From b8c83784dfd541dbae8851a45c66a204d5cd82a7 Mon Sep 17 00:00:00 2001
From: Mateusz Klimaszewski <mk.klimaszewski@gmail.com>
Date: Tue, 5 Jan 2021 16:37:59 +0100
Subject: [PATCH] Extend installation and pre-trained models documentation, fix
 installation, update trainer to be in sync with AllenNLP 1.2.1.

---
 combo/data/api.py         |   3 ++
 combo/training/trainer.py |  38 ++++++++------
 docs/installation.md      |  18 ++++++-
 docs/models.md            |   2 +
 scripts/train.py          | 108 ++++++++++++++++++++++++++++++++++++--
 setup.py                  |   9 ++--
 6 files changed, 151 insertions(+), 27 deletions(-)

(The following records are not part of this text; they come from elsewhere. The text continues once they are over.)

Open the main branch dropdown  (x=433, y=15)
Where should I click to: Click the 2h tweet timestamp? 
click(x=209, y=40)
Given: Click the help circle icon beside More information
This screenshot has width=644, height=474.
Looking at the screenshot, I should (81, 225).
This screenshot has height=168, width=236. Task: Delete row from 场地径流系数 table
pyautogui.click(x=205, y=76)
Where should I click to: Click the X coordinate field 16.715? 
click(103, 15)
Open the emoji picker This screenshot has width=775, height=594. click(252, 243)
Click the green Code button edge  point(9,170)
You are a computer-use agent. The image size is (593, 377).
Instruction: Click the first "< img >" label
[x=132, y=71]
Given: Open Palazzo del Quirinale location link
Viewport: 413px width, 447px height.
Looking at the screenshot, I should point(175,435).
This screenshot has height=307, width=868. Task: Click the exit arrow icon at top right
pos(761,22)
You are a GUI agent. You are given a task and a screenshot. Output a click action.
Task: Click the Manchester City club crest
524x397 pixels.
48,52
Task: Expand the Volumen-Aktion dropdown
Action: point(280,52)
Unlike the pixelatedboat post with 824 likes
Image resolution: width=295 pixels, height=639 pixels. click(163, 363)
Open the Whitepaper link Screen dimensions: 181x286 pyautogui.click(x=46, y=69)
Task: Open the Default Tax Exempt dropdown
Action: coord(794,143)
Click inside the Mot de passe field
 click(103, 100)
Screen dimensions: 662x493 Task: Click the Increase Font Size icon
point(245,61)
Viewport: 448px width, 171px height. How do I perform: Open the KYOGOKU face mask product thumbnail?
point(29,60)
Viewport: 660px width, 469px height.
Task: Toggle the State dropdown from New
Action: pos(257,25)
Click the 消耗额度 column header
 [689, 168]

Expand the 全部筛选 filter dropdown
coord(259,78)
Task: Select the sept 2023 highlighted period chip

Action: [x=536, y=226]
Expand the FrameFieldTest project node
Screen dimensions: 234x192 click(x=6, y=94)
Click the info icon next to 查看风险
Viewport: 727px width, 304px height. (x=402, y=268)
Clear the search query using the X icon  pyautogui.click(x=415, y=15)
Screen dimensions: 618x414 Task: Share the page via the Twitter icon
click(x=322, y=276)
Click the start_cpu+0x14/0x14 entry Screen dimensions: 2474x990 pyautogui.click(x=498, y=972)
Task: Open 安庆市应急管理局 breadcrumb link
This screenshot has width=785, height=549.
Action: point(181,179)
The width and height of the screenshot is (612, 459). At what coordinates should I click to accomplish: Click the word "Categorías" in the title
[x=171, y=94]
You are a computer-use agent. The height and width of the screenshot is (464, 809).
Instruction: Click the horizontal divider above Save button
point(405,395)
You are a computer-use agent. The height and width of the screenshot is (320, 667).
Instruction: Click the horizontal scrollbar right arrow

diff --git a/combo/data/api.py b/combo/data/api.py
index 7d44917..4ab7f1a 100644
--- a/combo/data/api.py
+++ b/combo/data/api.py
@@ -36,6 +36,9 @@ class Sentence:
             "metadata": self.metadata,
         })
 
+    def __len__(self):
+        return len(self.tokens)
+
 
 class _TokenList(conllu.TokenList):
 
diff --git a/combo/training/trainer.py b/combo/training/trainer.py
index 26bd75f..f74873e 100644
--- a/combo/training/trainer.py
+++ b/combo/training/trainer.py
@@ -68,10 +68,7 @@ class GradientDescentTrainer(training.GradientDescentTrainer):
         self.validate_every_n = 5
 
     @overrides
-    def train(self) -> Dict[str, Any]:
-        """
-        Trains the supplied model with the supplied parameters.
-        """
+    def _try_train(self) -> Dict[str, Any]:
         try:
             epoch_counter = self._restore_checkpoint()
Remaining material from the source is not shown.